Each and every business needs internal controls and procedures. Having the right internal controls and procedures in place for your business empowers team members and enables them to make ethical and honest decisions for your business. Controls and procedures does not need to mean more red tape, slower decision making or duplication of efforts; in fact it can be quite the opposite.
By creating an environment whereby your team can work within a designated framework of internal controls and procedures it can create a much more efficient way of working. By getting the internal controls and procedures right leads to a smooth and efficiently run business enabling your empowered and loyal team to dedicate more time to your customers.
Cash flow is important to every business and by targeting effective debt collection a reliable inflow is maintained. Many business leaders see sales as the key focus and targeting effective debt collection is pushed aside. Businesses fail due to inadequate targetted debt collection.Targeting effective debt collection does not mean just putting accounts on stop or "Sales Prevention".
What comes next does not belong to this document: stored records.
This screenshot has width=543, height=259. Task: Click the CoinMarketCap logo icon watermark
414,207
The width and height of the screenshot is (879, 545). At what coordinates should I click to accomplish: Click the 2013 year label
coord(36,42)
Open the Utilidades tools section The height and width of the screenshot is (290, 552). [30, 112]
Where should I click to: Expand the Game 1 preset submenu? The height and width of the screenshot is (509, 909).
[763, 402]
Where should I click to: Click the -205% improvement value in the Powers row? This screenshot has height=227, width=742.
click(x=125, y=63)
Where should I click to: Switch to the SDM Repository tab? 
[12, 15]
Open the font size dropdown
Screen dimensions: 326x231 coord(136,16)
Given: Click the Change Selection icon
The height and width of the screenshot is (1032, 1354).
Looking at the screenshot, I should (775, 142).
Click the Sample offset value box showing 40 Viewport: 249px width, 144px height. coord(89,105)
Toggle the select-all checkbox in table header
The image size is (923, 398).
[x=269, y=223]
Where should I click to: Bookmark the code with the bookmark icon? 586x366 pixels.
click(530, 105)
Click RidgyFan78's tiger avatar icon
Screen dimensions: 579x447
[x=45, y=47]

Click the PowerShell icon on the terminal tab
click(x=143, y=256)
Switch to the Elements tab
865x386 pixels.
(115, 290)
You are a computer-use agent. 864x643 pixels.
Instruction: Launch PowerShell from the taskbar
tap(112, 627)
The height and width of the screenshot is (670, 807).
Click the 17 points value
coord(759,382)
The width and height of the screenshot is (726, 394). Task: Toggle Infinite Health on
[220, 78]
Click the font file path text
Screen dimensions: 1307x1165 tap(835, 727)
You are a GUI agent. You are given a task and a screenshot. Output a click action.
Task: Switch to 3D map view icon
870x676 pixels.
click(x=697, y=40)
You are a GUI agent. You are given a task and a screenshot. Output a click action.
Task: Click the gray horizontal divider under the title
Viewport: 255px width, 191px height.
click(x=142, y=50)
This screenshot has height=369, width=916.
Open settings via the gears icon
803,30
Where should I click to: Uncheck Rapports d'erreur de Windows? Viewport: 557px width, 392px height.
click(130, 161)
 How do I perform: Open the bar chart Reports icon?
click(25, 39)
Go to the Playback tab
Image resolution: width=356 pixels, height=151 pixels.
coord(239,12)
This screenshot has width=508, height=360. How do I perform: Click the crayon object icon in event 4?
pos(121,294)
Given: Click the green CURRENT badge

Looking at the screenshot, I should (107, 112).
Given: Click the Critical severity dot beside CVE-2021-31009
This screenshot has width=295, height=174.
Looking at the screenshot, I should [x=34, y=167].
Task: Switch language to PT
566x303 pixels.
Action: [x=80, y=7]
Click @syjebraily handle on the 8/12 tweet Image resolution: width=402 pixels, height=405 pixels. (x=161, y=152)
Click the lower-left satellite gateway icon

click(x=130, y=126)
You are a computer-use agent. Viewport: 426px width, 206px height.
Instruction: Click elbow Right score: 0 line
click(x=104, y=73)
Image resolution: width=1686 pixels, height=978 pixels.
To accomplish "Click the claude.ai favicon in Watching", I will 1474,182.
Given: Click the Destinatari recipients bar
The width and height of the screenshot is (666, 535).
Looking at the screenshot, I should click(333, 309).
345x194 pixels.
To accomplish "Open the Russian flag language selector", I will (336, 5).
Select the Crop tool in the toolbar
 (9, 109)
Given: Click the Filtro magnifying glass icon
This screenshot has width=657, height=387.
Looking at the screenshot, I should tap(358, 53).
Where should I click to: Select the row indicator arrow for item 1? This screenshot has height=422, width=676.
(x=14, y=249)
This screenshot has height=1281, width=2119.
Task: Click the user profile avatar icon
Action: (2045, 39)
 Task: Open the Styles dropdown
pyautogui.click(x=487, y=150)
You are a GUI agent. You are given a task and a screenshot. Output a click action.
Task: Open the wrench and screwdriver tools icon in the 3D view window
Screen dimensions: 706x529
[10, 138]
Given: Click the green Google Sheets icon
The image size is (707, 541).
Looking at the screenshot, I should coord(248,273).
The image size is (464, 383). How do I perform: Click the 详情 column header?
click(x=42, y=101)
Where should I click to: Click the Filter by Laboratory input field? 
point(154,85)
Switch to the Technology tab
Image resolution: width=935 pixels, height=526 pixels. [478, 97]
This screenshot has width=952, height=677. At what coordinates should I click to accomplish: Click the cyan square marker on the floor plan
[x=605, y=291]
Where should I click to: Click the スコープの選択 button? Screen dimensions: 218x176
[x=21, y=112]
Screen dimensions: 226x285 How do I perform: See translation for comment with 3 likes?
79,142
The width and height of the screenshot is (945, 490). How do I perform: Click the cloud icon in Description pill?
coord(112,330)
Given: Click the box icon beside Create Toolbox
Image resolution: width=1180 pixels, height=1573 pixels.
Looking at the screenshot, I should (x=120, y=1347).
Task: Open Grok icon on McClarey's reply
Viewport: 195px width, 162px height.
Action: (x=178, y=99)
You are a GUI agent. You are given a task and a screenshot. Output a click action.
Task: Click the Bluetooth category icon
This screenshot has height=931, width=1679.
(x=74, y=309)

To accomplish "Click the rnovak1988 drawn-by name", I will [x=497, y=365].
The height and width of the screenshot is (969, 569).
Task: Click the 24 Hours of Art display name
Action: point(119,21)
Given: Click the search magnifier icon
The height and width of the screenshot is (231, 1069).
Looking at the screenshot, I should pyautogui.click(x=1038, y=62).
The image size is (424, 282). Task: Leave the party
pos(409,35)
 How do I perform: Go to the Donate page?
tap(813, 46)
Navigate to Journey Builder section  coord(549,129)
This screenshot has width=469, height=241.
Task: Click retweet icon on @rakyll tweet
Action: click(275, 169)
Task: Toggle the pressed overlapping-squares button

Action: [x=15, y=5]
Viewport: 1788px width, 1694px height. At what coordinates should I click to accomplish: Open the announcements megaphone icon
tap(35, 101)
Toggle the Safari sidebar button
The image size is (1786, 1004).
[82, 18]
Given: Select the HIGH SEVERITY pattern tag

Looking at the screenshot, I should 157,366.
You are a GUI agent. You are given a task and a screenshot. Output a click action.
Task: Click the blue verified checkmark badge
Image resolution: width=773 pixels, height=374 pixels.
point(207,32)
There are many skills to targeting effective debt collection, a key one being the relationship between the credit control of your organisation and the purchase ledger of your customers. Targeting effective debt collection also gives a business the means to grow and expand without necessarily requiring outside finance which can be expensive. Please contact us if you would like to discuss targeting effective debt collection within your business. Good debt collection is customer service within your business keeping those lines of communication open.
Every business should prepare budgets and forecasts at least once a year. Budgeting and forecasting is an essential part of any business and scenario planning process, as well as being a key risk management tool. A budget is the expectation of what a business would like to achieve and is usually prepared and agreed prior to the start of the new financial year. This is a document looking at all the revenue streams, cost of sales and overheads in detail, as well as reviewing cash flow and any major expenditure for the business. A forecast is an estimate of what will actually be achieved, typically it will be limited to only a review of major revenue and expense lines, cash flows may be updated too.
Forecasts are updated at regular intervals such as quarterly or when there may be short-term operational considerations. The key difference between a budget and a forecast is that the budget is a plan for where the business wants to go, while a forecast is the indication of where it is actually going. By setting budgets and forecasting management teams are able to measure whether the business is achieving its goals, if the business is not achieving its goals then it offers the management team an opportunity to take remedial action to get the business back on track.